In hard times it pays to look back to even harder ones to see how we can copy ideas. War-time families wasted nothing, Every scrap of food was made into another dish and every scrap of fabric was made into something else. It was the ultimate time for recycling, re-using and mending and now we can do this too. Not only is it good for the planet, but it's good for our frugal lifestyles as well and it isn't difficult.
Sheets that are worn thin or ripped can be used to back patchwork or cushion covers. Old curtains can be cut up to make tablecloths, cushion covers or throws - or even smaller curtains (removing faded, worn and damaged parts of course). Old towels and tea towels can be torn up for cleaning cloths.

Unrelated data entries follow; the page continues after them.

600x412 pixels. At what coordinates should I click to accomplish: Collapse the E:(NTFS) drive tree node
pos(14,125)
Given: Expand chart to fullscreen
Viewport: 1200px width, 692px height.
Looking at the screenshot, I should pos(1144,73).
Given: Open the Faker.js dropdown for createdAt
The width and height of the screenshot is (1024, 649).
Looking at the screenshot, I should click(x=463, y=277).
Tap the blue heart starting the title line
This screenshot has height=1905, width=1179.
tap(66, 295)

Don't throw away clothes that are torn, stained or damaged. Look at the fabric - can you make something else from it? Can you match it with other scraps and make something? Does it have a zip you can re-use? Can you cover a small hole in a blouse or t-shirt with embroidery or a cute patch?

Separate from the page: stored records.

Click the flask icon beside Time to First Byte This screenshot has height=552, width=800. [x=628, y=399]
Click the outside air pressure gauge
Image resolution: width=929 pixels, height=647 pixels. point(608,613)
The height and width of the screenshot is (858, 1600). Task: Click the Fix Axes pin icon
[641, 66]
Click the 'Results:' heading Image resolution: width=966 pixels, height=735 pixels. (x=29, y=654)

Cut off buttons, bows, ribbons, beads and pieces of lace. Keep a button tin - buttons can be used to decorate bags, hats, gloves, cushions and fabric trainers. They can even be used as, well, buttons - to replace lost ones.

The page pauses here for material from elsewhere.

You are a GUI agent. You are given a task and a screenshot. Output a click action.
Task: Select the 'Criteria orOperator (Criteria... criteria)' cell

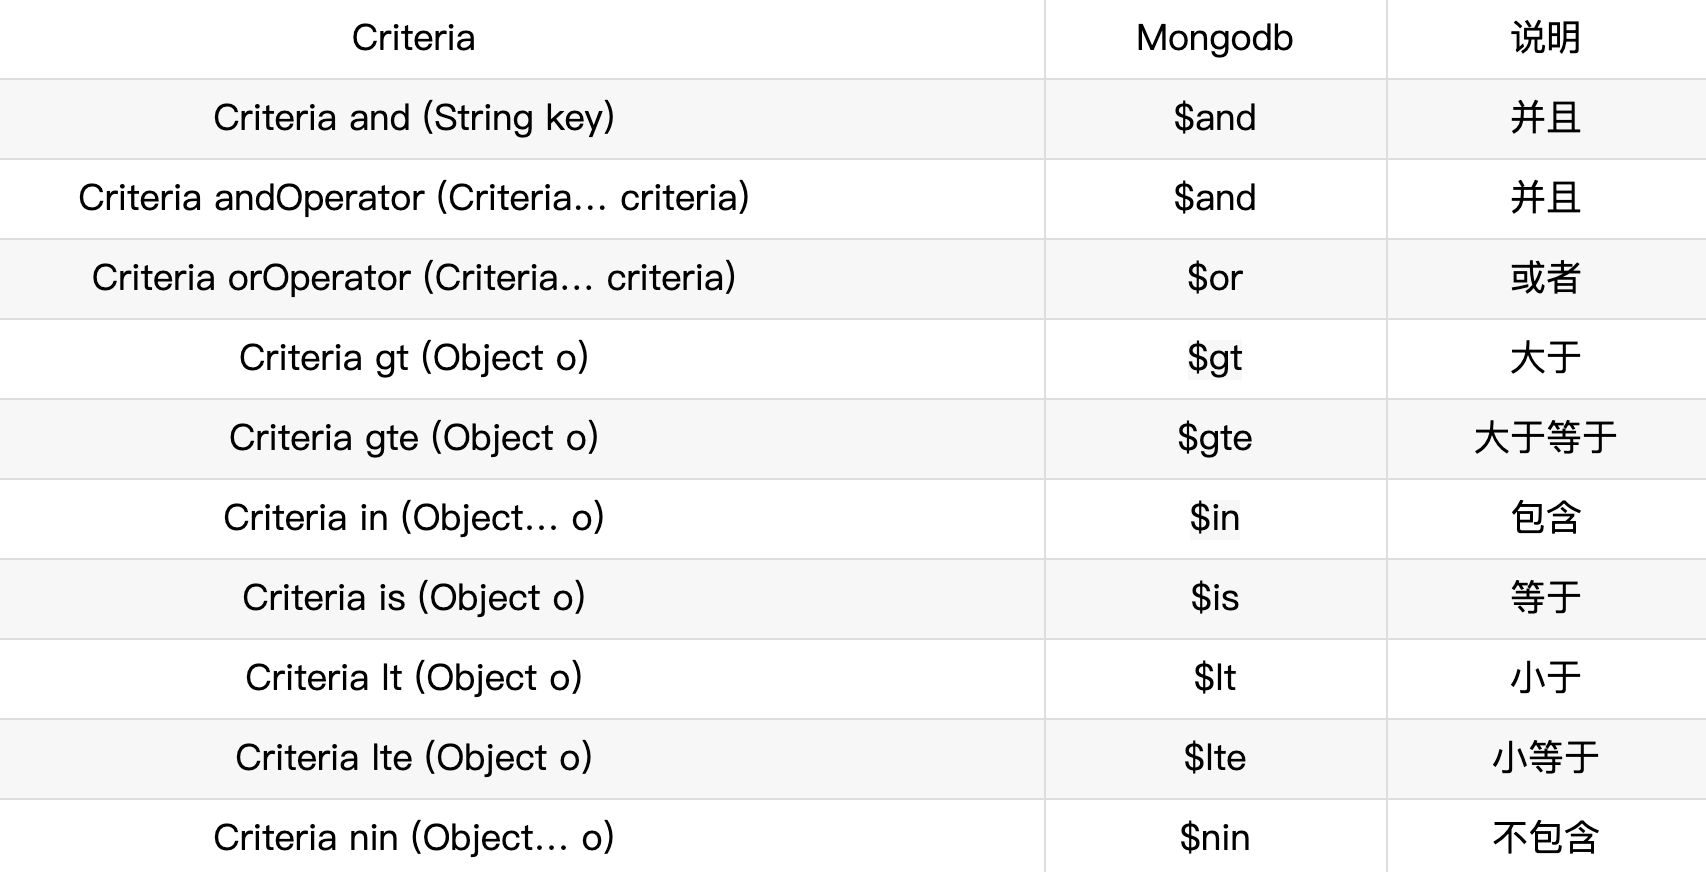413,279
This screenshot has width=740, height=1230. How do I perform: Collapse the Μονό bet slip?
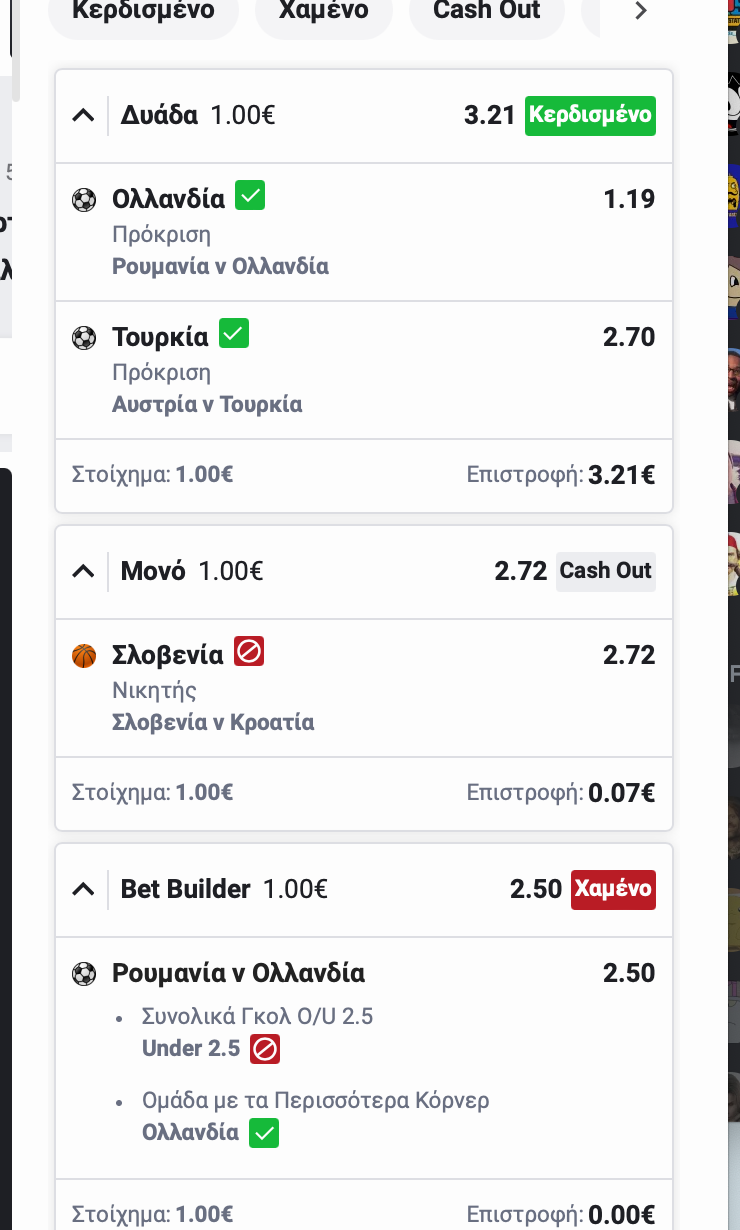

Use odd china cups as summer planters and saucers as water trays under houseplants. Even the really broken china can be used in the bottom of plant pots for drainage. Keep jam jars to re-use when you make jams and chutneys or use them for tea light holders indoors or out.
I now look at everything closely before I get rid of it and ask myself these questions;
Can I sell it? Can I use it to make something else or use it in a different way? Can take it apart and use the components? Can I give it to someone else to use- Freecycle, Freegle or the charity shop?
Only when I've exhausted all those ideas do I actually throw anything out - and I still have a bin full of rubbish every week - oh well, I'm trying!